Written problem
Write out again the lines from the one containing "Expand the 網頁(P) dropdown menu" through the last line, requests included, multiplying every number in the answers (picture sizes and click coordinates) by 0.35 and rounding each to a whole number, with halves going up. Leave the pictures out.

Data for locating words and elements:
◆ ◆ ◆

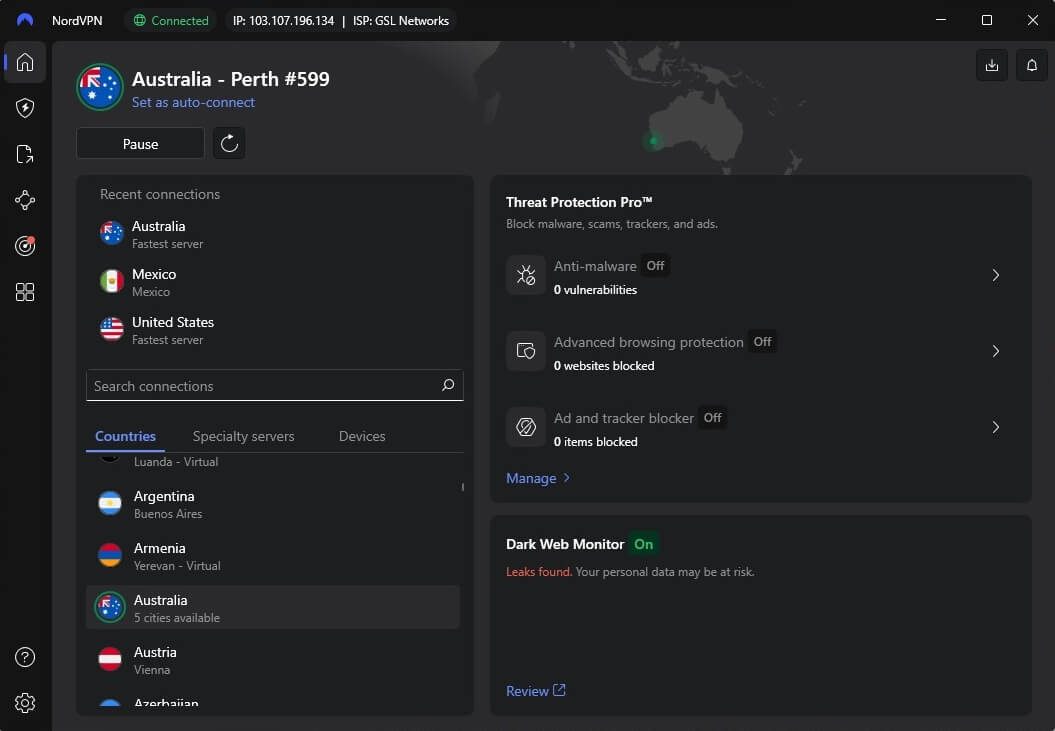Open the extra features grid icon
The image size is (1055, 731).
[24, 292]
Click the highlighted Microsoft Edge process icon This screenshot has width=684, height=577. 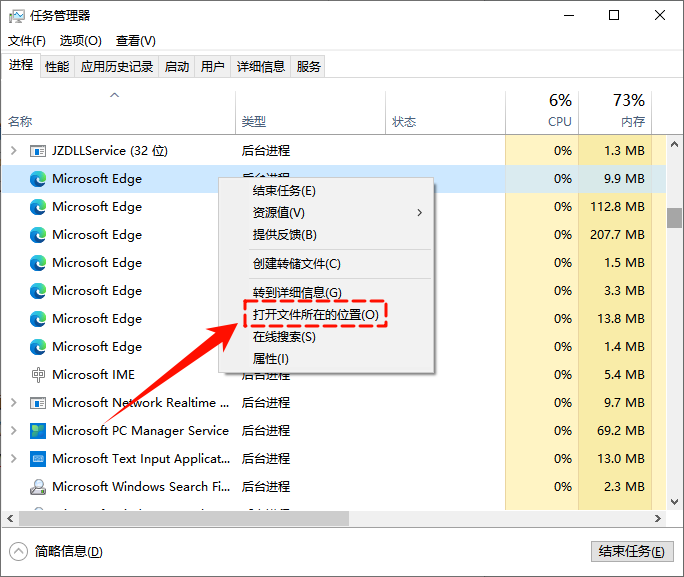pos(38,179)
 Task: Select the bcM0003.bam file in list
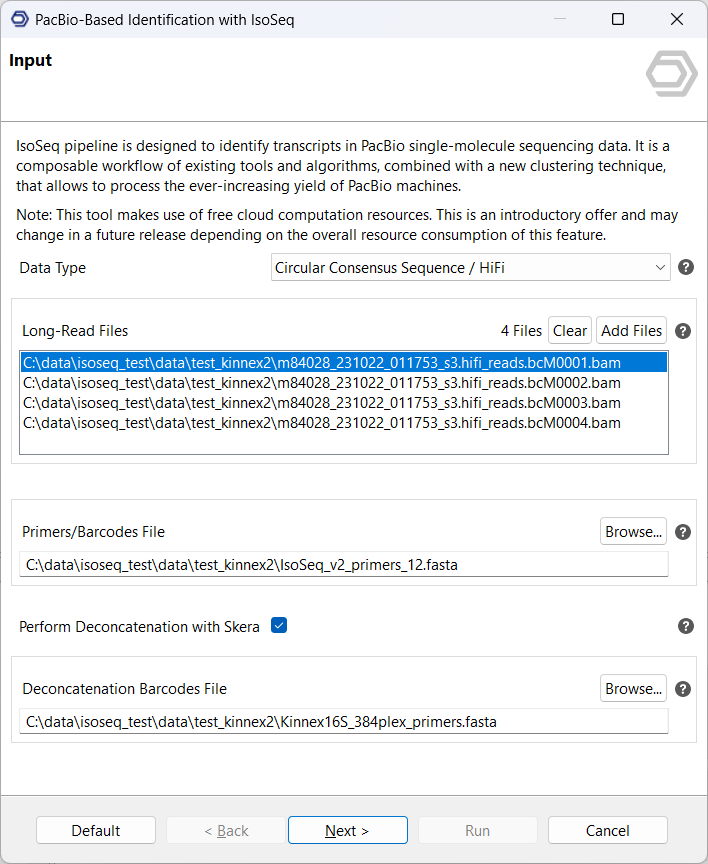[321, 403]
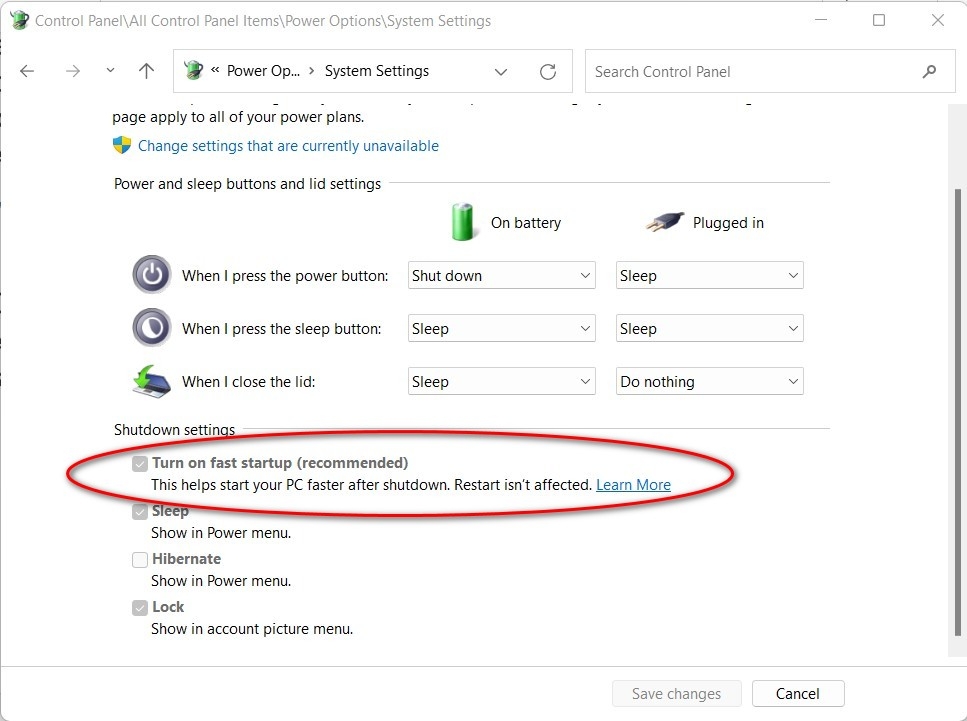Click the lid-close icon beside lid settings
Viewport: 967px width, 721px height.
click(151, 380)
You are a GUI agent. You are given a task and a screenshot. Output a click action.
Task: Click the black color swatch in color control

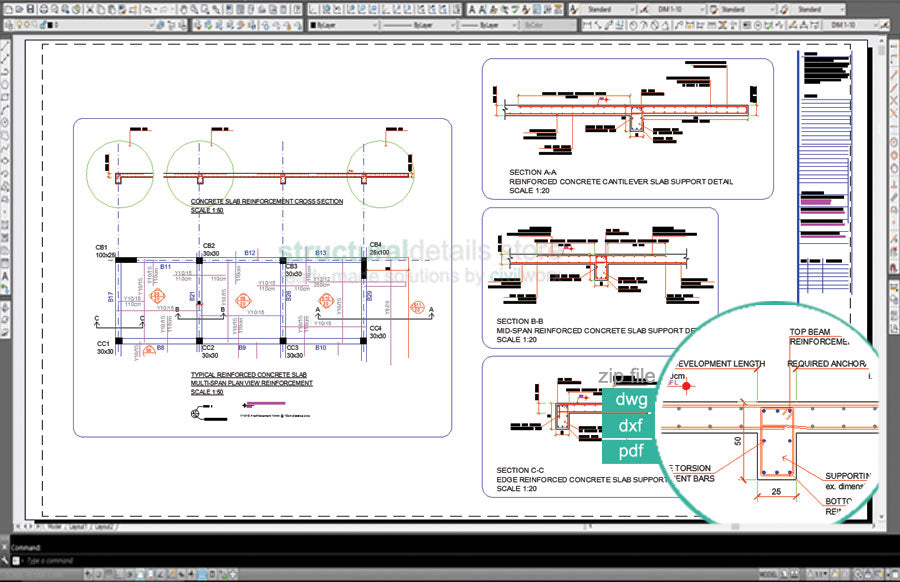(314, 25)
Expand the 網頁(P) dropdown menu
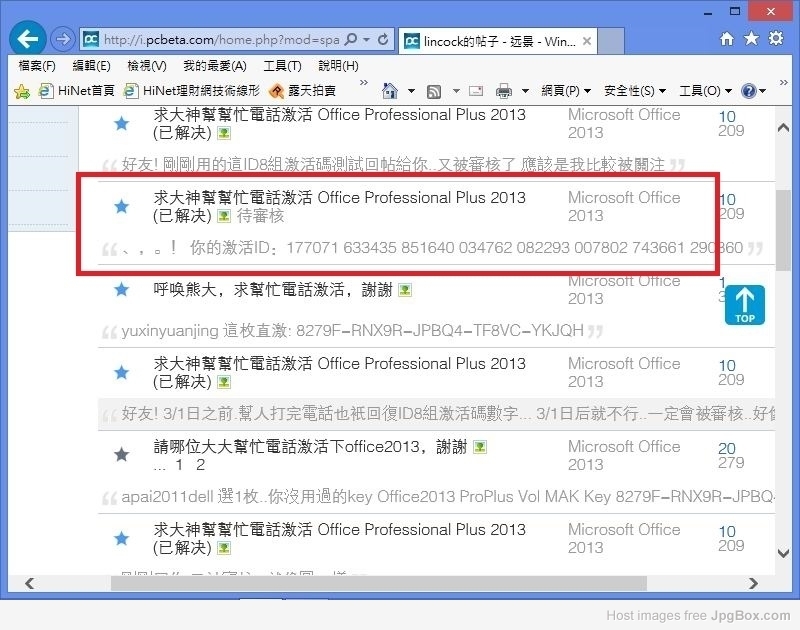Image resolution: width=800 pixels, height=630 pixels. tap(566, 91)
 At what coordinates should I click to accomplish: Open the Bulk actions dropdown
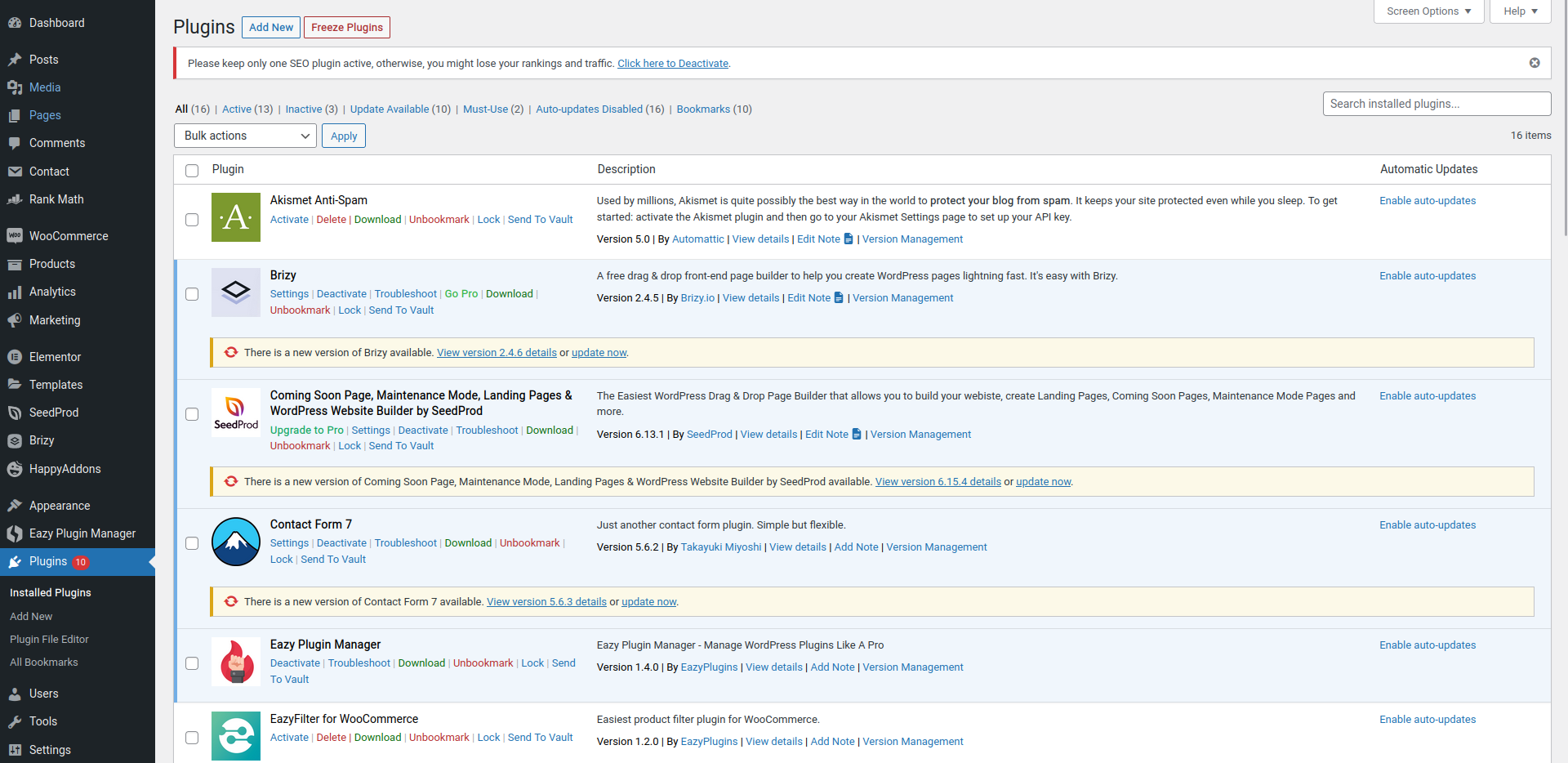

◆ ◆ ◆

The output
Expand the 網頁(P) dropdown menu
Image resolution: width=280 pixels, height=221 pixels. tap(198, 32)
 At what coordinates should I click to accomplish: Open the Bulk actions dropdown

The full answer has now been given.